This web site provides software for detecting the reuse of written language across thousands or even millions of documents. In addition to helping to reduce the impact of plagiarism on our world, that software can study the migration of the written word through many interesting processes of civilization and society. As an academic, I am always interested in collaborations that will lead to peer-reviewed publications. If you have an interesting project that involves sifting through vast collections of documents for reused language, please contact me about a joint endeavor.
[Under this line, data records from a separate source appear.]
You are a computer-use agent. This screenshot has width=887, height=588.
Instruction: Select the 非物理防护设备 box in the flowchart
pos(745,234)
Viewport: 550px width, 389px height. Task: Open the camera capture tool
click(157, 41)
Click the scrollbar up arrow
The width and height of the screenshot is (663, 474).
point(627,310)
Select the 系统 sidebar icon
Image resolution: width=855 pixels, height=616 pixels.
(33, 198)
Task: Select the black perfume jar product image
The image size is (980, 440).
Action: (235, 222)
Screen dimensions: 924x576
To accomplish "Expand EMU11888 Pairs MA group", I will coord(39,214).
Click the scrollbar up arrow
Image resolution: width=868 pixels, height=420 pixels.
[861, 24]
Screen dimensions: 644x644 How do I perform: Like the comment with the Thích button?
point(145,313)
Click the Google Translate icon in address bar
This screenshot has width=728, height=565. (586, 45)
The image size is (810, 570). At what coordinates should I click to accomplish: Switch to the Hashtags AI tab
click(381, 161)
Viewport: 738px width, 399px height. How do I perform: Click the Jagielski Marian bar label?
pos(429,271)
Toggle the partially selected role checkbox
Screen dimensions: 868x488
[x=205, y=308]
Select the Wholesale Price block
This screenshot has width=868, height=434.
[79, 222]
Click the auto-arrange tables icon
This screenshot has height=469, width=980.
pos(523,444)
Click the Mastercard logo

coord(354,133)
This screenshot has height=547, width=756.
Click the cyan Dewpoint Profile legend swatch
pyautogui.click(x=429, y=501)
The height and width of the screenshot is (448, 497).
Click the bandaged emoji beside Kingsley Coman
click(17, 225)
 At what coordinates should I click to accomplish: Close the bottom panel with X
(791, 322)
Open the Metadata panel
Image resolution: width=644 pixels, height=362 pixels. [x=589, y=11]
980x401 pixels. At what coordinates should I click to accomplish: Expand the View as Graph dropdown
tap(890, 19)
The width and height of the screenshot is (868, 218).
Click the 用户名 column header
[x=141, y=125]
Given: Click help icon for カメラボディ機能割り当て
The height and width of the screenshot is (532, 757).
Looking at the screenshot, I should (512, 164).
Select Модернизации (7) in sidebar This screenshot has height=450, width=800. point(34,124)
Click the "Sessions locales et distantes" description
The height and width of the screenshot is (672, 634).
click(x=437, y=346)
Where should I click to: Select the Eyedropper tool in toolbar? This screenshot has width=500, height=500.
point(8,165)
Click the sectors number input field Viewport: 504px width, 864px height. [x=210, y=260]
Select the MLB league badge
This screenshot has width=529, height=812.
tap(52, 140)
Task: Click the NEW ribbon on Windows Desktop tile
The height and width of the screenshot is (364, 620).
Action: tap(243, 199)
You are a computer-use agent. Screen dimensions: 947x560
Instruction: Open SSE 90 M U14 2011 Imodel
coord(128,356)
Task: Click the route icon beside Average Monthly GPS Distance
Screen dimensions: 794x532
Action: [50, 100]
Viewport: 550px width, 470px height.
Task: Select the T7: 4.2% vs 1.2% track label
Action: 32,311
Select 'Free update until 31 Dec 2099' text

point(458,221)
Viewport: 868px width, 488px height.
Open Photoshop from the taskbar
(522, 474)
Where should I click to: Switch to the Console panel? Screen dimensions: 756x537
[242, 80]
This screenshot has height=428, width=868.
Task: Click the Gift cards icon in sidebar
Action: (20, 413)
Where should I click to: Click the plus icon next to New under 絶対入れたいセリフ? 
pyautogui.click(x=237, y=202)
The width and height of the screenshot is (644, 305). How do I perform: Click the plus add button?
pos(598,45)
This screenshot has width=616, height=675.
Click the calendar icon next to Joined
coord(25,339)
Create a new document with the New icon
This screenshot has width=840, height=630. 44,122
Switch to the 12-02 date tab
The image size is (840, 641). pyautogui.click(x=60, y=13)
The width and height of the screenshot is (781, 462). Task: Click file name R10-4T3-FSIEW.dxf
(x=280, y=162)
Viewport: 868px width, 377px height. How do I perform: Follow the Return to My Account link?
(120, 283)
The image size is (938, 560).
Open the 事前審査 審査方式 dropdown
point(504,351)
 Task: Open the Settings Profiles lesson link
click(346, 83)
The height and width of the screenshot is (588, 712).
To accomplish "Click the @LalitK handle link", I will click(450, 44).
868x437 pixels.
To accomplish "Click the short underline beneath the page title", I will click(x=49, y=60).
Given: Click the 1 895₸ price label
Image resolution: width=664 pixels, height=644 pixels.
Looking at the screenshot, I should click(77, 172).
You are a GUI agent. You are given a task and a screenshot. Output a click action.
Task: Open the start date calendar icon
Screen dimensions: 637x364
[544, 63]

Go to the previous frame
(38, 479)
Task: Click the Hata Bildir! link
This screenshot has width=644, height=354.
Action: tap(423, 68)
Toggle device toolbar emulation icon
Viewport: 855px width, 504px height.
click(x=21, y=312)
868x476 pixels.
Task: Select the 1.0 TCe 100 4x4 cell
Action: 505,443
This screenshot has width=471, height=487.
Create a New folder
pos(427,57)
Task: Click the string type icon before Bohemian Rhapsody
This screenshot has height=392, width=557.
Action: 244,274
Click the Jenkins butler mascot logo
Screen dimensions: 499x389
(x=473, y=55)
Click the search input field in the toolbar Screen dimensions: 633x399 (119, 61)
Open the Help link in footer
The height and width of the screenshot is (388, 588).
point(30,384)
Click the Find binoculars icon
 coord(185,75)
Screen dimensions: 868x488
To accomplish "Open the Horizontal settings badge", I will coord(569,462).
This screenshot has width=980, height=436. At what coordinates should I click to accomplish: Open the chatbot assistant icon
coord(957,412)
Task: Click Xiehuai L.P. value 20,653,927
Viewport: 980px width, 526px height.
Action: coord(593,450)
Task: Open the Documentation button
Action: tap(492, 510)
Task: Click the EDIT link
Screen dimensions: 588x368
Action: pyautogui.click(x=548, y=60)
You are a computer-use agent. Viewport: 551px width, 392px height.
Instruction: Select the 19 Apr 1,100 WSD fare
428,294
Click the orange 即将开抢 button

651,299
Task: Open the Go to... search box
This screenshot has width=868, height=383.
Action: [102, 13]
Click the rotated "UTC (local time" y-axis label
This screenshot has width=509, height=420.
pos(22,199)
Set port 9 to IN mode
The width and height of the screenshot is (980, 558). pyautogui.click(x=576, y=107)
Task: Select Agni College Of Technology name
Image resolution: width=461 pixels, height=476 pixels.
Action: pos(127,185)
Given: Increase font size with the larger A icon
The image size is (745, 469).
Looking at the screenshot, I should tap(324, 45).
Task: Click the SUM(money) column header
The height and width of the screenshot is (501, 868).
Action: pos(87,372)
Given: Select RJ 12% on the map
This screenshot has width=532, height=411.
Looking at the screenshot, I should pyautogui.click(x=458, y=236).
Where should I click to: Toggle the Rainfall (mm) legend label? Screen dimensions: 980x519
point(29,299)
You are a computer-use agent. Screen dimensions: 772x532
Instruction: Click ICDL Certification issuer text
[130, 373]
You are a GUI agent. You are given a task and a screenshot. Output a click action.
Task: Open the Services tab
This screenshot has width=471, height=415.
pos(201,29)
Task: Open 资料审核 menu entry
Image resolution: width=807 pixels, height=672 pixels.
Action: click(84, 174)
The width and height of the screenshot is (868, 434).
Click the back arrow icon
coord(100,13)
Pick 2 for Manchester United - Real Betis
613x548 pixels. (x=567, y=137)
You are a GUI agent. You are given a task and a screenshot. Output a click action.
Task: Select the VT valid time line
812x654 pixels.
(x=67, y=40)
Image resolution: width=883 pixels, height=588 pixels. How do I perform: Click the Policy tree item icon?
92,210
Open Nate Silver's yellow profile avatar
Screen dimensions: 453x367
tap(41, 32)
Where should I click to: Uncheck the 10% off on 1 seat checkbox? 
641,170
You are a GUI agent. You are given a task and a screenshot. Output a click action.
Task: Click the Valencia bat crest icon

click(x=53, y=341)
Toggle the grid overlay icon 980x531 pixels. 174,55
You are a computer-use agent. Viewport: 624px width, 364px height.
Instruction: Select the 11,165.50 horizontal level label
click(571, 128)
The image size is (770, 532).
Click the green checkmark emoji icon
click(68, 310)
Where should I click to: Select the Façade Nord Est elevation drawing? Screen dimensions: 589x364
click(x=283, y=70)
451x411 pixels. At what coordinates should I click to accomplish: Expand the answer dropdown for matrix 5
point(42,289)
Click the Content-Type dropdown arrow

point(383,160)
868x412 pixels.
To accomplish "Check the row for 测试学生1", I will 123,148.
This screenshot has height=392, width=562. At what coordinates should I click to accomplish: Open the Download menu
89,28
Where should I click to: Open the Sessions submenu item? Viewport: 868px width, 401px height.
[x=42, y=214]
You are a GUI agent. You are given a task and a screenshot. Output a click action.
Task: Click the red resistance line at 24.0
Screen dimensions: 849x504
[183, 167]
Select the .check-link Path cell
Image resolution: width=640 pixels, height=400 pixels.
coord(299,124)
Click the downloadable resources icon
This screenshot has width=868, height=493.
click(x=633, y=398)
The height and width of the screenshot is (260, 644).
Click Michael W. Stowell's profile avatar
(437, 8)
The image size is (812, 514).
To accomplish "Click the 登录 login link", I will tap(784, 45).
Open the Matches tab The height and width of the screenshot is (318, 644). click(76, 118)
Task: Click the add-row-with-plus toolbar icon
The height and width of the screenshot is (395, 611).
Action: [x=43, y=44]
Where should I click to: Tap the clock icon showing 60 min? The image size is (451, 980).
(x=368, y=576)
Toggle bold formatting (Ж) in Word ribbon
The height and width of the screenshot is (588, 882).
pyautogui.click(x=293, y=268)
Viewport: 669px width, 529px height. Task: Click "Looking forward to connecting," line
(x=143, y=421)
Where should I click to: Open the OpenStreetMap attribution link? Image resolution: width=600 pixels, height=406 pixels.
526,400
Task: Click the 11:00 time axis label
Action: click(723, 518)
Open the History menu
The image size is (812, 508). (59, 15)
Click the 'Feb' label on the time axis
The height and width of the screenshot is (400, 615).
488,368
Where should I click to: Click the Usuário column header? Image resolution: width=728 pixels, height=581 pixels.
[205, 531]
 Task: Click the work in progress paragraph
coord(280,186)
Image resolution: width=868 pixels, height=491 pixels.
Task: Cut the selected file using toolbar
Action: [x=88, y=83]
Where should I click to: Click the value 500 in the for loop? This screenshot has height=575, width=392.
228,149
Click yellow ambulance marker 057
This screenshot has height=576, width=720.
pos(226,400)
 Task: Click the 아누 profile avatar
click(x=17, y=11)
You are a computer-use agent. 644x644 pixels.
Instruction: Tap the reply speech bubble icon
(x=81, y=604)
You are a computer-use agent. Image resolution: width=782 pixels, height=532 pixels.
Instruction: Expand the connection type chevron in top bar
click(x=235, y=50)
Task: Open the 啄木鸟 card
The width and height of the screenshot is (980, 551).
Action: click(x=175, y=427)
– Lou Bloomfield, Professor of Physics, University of Virginia

About Plagiarism:

Plagiarism is the misrepresentation of authorship. Typically, words and ideas conceived by one person are attributed to another person. Plagiarism is a form of intellectual theft or fraud and it undermines the intellectual economy that values ideas, words, and understanding. Even when an act of plagiarism appears superficially a victimless crime, it nonetheless devalues the currency of human thought and thereby weakens society.

In the most common form of plagiarism, one author’s words are inserted verbatim in the work of a second author, without quotation, acknowledgement, or attribution. But there are many other forms of plagiarism, including some that are often accepted or even encouraged by society, notably ghostwriting, speech-writing, and paraphrasing.

Plagiarism is not a black-and-white issue because many of our ideas and words derive from those of others, and what constitutes true intellectual theft or fraud often involves some degree of subjectivity. Moreover, each context has its own rules regarding the need for accurate attribution of authorship and those rules are not always obvious to everyone. Reasonable people may even disagree about those rules, so defining them clearly and explicitly is always a good idea.

What this Site Provides:

Software for Detecting Plagiarism

WCopyfind is an open source windows-based program that explores a collection of documents, looking for matching language. If you have a collection of documents that you think might contain plagiarized content, you can check them quickly with this free software.

Thoughts and Ideas about Plagiarism, Education, and Society

Lou Bloomfield’s writings about issues relating to plagiarism, writing, scholarship, authorship, credentialing, integrity, and ethics.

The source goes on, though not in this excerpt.